Langdon se quitó la ensangrentada bata de hospital y se ató una toalla alrededor de la cintura. Después de limpiarse un poco la cara, se tocó con cuidado los puntos que tenía en la parte posterior de la cabeza. Tenía una herida en la piel, pero se alisó el cabello apelmazado y quedó casi oculta. Las píldoras de cafeína comenzaron a hacer efecto y al fin notó que su cabeza comenzaba a despejarse.

«Piensa, Robert. Intenta recordar».

El cuarto de baño sin ventanas le pareció de pronto claustrofóbico, de modo que salió y se dirigió de manera instintiva al otro lado del pasillo, donde, a través de una puerta parcialmente abierta, veía que entraba la luz natural. La habitación era una especie de estudio provisional. En ella había un escritorio barato, una gastada silla giratoria, varios libros en el suelo y, por suerte, una ventana.

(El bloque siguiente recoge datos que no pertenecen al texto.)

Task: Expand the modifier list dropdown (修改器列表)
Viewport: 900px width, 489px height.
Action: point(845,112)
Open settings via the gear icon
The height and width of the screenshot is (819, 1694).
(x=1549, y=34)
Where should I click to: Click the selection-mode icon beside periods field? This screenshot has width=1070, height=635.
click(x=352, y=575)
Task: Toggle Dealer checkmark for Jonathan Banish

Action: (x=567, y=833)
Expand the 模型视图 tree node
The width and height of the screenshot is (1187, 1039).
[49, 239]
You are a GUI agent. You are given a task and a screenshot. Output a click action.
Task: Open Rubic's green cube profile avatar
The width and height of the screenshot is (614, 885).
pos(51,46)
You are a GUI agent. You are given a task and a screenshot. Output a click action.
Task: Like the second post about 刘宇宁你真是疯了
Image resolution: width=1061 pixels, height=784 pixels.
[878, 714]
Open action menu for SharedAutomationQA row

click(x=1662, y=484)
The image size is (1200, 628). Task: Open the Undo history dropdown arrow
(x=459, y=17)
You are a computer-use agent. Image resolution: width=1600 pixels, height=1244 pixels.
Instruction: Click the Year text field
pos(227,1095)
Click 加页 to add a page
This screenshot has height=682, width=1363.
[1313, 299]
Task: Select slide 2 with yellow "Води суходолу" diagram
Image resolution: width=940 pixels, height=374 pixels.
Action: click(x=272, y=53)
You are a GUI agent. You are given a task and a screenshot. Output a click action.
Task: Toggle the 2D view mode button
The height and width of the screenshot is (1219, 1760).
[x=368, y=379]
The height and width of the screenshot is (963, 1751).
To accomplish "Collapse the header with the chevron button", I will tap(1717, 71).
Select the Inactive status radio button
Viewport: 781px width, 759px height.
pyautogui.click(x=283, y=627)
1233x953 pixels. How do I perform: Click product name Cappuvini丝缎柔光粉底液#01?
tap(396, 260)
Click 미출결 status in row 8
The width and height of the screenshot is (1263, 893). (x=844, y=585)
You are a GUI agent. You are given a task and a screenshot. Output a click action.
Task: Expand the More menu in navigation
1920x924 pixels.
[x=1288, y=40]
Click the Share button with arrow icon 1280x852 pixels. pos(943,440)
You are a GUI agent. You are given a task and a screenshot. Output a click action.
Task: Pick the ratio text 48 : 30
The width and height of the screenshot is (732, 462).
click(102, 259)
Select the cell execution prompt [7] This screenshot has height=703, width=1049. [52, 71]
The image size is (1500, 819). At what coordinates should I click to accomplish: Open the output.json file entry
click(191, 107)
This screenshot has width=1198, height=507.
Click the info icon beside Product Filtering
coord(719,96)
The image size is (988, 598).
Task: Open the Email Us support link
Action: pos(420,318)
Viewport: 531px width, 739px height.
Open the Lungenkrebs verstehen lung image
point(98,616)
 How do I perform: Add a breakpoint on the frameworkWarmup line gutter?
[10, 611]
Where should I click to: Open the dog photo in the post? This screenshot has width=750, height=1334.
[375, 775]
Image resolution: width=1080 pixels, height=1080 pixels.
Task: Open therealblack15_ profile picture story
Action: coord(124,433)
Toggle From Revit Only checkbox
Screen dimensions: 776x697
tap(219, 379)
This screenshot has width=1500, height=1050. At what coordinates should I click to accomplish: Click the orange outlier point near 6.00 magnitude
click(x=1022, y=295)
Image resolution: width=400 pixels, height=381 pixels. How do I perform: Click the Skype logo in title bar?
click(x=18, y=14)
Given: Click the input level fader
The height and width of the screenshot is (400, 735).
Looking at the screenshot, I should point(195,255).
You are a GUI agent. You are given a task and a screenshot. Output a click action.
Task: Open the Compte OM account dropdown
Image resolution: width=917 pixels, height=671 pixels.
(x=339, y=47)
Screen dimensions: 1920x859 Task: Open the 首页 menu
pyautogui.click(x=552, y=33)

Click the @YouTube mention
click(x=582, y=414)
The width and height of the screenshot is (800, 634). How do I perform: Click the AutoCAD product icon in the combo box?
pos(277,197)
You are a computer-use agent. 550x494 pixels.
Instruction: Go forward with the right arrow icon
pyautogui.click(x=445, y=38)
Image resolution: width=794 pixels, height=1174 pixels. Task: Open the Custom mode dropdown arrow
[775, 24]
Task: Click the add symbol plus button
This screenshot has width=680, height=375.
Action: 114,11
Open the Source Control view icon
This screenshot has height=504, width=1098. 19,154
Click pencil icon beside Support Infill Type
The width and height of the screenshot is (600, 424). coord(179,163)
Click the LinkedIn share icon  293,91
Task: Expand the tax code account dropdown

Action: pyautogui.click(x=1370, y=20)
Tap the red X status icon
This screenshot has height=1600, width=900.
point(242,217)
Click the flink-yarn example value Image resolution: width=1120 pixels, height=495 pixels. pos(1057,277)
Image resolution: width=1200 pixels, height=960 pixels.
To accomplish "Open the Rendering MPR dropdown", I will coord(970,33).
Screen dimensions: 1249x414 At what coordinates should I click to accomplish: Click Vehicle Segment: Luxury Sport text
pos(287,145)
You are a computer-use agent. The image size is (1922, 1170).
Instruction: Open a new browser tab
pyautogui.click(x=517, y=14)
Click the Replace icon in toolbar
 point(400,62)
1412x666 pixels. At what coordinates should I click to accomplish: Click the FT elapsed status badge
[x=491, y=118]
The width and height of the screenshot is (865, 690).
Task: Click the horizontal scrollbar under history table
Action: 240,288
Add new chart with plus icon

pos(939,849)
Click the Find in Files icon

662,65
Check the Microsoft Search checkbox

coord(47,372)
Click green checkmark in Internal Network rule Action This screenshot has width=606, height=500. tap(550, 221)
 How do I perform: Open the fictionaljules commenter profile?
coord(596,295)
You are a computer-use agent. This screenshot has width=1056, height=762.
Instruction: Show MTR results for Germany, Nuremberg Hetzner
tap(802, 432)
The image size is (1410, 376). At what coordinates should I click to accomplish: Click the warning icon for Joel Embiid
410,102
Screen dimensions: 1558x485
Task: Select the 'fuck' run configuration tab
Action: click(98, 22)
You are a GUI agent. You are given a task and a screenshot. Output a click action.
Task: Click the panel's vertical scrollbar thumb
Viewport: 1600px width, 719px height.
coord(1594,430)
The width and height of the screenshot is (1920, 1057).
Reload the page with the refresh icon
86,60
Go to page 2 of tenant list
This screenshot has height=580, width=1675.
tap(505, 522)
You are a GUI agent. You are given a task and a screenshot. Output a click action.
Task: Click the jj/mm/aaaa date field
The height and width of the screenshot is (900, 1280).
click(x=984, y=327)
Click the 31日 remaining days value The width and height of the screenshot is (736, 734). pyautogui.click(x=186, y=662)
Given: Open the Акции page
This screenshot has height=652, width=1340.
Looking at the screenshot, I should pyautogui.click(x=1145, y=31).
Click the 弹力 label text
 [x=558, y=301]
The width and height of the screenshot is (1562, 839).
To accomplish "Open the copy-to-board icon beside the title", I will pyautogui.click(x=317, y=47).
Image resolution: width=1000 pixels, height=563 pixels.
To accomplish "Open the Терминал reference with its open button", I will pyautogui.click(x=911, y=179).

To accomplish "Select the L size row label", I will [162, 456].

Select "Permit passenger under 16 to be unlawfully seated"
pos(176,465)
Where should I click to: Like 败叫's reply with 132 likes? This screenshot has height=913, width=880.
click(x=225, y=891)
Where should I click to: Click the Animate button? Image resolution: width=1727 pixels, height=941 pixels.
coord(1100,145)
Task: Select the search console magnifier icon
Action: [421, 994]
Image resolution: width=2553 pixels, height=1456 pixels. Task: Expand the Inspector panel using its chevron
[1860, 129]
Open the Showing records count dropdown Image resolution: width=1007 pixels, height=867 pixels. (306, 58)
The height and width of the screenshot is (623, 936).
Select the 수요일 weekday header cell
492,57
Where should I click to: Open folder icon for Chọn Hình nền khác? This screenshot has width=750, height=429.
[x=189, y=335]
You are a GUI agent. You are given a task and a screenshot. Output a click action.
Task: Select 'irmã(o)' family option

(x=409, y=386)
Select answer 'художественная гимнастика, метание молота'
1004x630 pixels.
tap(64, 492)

Langdon se acercó a la luz diurna.

A lo lejos, el sol naciente de la Toscana comenzaba a besar las agujas más altas de la ciudad: el Campanile, la Badia, el Bargello. Langdon pegó la frente al cristal. El aire de marzo era vivificante y frío, y amplificaba el espectro de luz que ahora asomaba por encima de la ladera de las montañas.

«La luz del pintor», la llamaban.

En el centro de la silueta de la ciudad se elevaba una gigantesca cúpula de tejas rojas cuya cúspide estaba adornada con una bola de cobre dorado que relucía como un faro. El Duomo. Brunelleschi había hecho historia en la arquitectura al diseñar la enorme cúpula de la basílica y, ahora, más de quinientos años después, la estructura de ciento quince metros todavía se mantenía firme en la Piazza del Duomo, como un gigante inamovible.

«¿Por qué estoy en Florencia?».

Esa ciudad se había convertido en uno de los destinos europeos favoritos de Langdon, que había sido aficionado desde siempre al arte italiano. En sus calles Miguel Ángel había jugado de niño, y en sus estudios había surgido el Renacimiento italiano; sus galerías atraían a miles de viajeros para admirar El nacimiento de Venus de Botticelli, la Anunciación de Leonardo, o el orgullo de la ciudad: el David.

Esta obra de Miguel Ángel le impresionó muchísimo cuando, en la adolescencia, la vio por primera vez. Recuerda haber entrado en la Galleria dell’Accademia, avanzar con lentitud a través de la sombría falange de los toscos Prigioni de Miguel Ángel y, al fin, levantar inexorablemente la mirada hacia la obra maestra de cinco metros de altura. La inmensidad y la definida musculatura del David maravillaban a muchos visitantes que lo veían por primera vez y, sin embargo, lo que Langdon encontró más fascinante fue la postura en la que se encontraba. El escultor había empleado la clásica tradición del contrapposto para crear la ilusión de que David estaba inclinado hacia la derecha y que la pierna izquierda casi no soportaba peso alguno cuando, en realidad, estaba sosteniendo toneladas de mármol.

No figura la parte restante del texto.